Minister in the Presidency Jeff Radebe could be an "alternative fort holder" -- someone who serves for a single term. "But he is not a strong candidate for the 2019 elections."

Radebe also emerged as a possible candidate in a mock ballot held in Durban in February by a think-tank, the Xubera Institute for Research and Development. Two hundred participants were asked to choose between seven candidates after participating in a discussion about leadership. Radebe was placed third (24.5%), after Cyril Ramaphosa (44%) and Dlamini-Zuma (28.5%).

Participants included academics, professionals and representatives of non-governmental organisations. While they were all from KwaZulu-Natal -- a key province in the race based on numbers -- the sample was not representative of the ANC members in the province who will choose the party's next leader.

Aubrey Matshiqi, independent political analyst, says it is unlikely that a third way will open up but if that does happen and he makes himself available, ANC treasurer-general Zweli Mkhize would be a strong candidate. Stephen Grootes, host of The Midday Report on 702, also thinks Mkhize might be an option. "I think he's playing a very careful game ... He seems to be trusted by both sides."

Says Butler: "Mkhize for a long time looked like a natural successor ... He's a very effective person. But recent appearances have not suggested widespread support."

Dr Sethulego Matebesi, political analyst from the University of the Free State, thinks Human Settlements Minister Lindiwe Sisulu would be a good choice but the odds are stacked against her.

"[She's] a very formidable woman. She's been around. She knows the tradition of the ANC. But if you look at the contestation, it's not about principles, it's not about policies, it's not about who can bring what. This whole leadership battle is about who can actually guarantee that the status quo continues ..."

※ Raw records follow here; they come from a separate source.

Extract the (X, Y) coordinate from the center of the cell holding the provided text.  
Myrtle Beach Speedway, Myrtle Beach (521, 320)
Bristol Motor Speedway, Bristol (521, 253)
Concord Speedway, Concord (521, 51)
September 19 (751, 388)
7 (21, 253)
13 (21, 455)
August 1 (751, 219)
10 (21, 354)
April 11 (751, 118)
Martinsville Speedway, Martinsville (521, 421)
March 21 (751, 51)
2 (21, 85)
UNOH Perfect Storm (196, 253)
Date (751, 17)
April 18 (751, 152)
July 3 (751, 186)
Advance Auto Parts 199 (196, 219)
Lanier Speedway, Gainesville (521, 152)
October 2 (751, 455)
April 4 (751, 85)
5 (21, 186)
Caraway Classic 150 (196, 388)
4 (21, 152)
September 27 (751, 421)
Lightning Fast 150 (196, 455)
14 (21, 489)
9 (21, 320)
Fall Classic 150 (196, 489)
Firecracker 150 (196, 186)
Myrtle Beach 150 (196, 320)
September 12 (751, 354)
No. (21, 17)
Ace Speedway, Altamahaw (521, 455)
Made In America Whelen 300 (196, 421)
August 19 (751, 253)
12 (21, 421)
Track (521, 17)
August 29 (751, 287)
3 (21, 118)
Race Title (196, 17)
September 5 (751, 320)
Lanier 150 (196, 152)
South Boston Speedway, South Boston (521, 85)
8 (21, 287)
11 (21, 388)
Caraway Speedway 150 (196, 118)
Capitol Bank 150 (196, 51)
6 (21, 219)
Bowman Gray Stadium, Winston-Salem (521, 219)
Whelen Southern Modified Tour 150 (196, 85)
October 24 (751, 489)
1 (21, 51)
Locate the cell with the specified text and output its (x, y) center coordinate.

Sisulu had 7% of the support in a June poll of 2 400 people, half of whom were ANC members. Ramaphosa's support was at 42.6% and that of Dlamini-Zuma was at 21.4%, according to market research company Plus 94. The remainder of support* among ANC members polled went to Baleka Mbete (3%), Mathews Phosa (2.4%) and Mkhize (2.2%).

*Close to 15% of respondents did not indicate a preference. Various names made up the remaining 6.6%.